What's in a name? Is it Despicable Me: 'Minion Mayhem' or 'The Ride'?
Written by Robert Niles
Sure, it's frustrating for some theme park fans to hear other park visitors get the names of attractions wrong. ("Hey, let's go to the Spooky Mansion next!") But what are fans to think when the parks themselves can't settle on the names of their attractions?Tweet
Disney fans encountered this several years ago, when Walt Disney Imagineering completed Toy Story Midway Mania at Disney's Hollywood Studios and Disney California Adventure. However, advertisements and press releases for those carnival-inspired shooter rides called them "Toy Story Mania" instead, dropping the word "Midway."
To this day, the disconnect continues. The marquees above both rides use all four words, but Disney World's website references both versions of the ride's name on the same page.
Now it appears that Universal is embracing the same type of confusion with its newest attraction at Universal Studios Hollywood. For months, we've been watching the construction of USH's version of Despicable Me: Minion Mayhem, which Universal is building on the old Terminator 2: 3D site. The construction signage and new attraction marquee have used the same name as the original version of the attraction, from Universal Studios Florida.

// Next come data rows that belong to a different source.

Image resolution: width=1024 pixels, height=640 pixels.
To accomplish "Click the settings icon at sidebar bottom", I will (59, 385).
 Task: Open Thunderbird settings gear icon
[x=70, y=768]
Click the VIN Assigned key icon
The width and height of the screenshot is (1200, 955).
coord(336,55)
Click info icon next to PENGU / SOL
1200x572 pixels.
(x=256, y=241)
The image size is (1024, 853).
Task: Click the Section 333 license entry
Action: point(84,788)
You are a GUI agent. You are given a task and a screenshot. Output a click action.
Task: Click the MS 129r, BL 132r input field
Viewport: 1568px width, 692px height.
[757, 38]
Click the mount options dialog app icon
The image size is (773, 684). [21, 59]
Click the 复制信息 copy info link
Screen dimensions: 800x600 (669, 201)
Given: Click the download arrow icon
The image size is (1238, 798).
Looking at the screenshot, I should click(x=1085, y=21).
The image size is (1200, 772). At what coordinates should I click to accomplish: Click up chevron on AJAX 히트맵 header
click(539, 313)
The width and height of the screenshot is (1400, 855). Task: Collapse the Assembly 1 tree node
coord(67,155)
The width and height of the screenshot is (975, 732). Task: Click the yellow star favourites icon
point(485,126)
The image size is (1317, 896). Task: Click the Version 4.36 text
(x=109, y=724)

However, this week, ads started appearing online for "Despicable Me: The Ride."
So which is it? "Minion Mayhem" or "The Ride"? As we did with Toy Story Midway Mania, we defer to the ride designers over the PR people when there's a conflict over the name of the attraction. So long as the ride marquee and the Universal Creative people use "Minion Mayhem" instead of "The Ride," that's how we will list it here on Theme Park Insider.
It's understandable that a park would want to use a new attraction's name to tell people what to expect. Let's not forget that Universal's new Transformers ride debuted in Singapore as "Transformers: The Ride" then became "Transformers: The Ride 3D" when it opened next, at Universal Studios Hollywood. For whatever reason, Universal executives decided that the ride needed that "3D" element in there to appeal better to American fans.
But there's got to be a limit. After all, Disney didn't call what's probably its most popular attraction "Pirates of the Caribbean: The Singing Animatronic Indoor Boat Ride." (Which, one supposes might now be called "Pirates of the Caribbean: The Singing Animatronic Indoor Boat Ride, now with Johnny Depp!")
Let's play focus group for Universal. What do you suggest Universal should call this ride?